**What this exercise asks:**
1. List every place name that appears in the passage about the figure skating backflip below.
2. Answer these questions from the passage about the figure skating backflip below:
(a) How many points are skaters penalized for each somersault-type jump?
(b) In what year was the maneuver outlawed?
(c) In which city were the 1976 U.S. Figure Skating Championships held?

**Source:**
· · · · · · ·

The International Skating Union’s book of Special Regulations & Technical Rules defines “somersault type jumps” as an illegal movement and skaters are penalized 2.0 points for each violation. (It’s a confusing maneuver to ban, semantically, as a “flip” is a legal jump that is similar to a lutz and does not involve any inversions or elements that would commonly be associated with “flipping.”)
A definitive explanation for why and how the backflip was banned is hard to come by. (Slate reached out to the ISU but has yet to receive a reply). What is certain is that the maneuver was outlawed in 1976, just months after it was performed by a 19-year-old Californian named Terry Kubicka at the Olympics in Innsbruck, Austria.
Kubicka had won the 1976 U.S. Figure Skating Championships in Colorado Springs a month before the Olympics, and he capped off his final skate at the event with a backflip that, according to an AP story, “brought the wildly cheering crowd to its feet even before the end of the performance.” Kubicka had said he “couldn’t hear the music from the flip on.”

· · · · · · ·

**Information shown:**
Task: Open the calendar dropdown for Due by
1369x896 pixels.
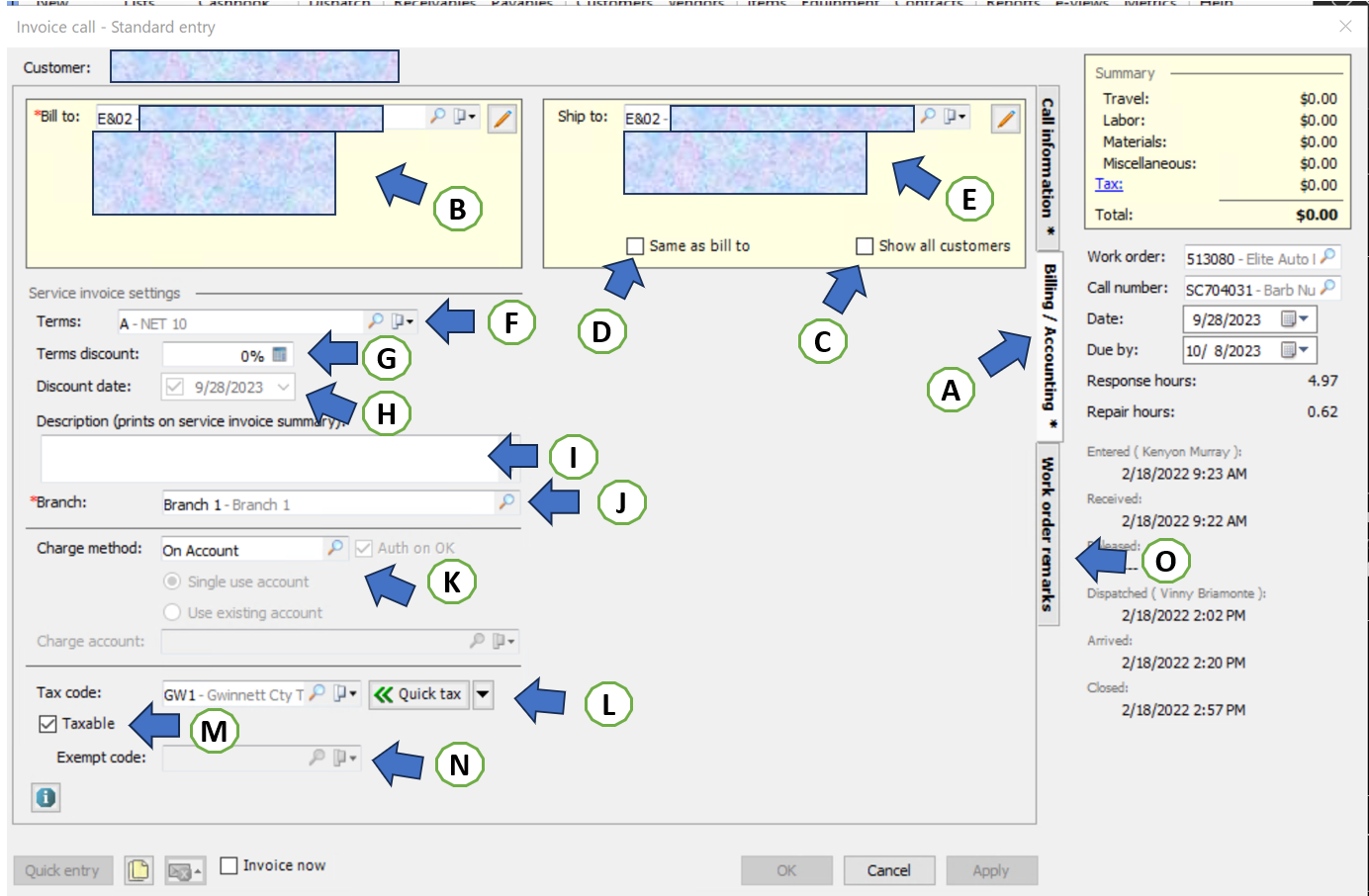Action: [1304, 349]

· · · · · · ·

**Solutions in order:**
1.
Innsbruck
Austria
Colorado Springs

2.
(a) 2.0 points
(b) 1976
(c) Colorado Springs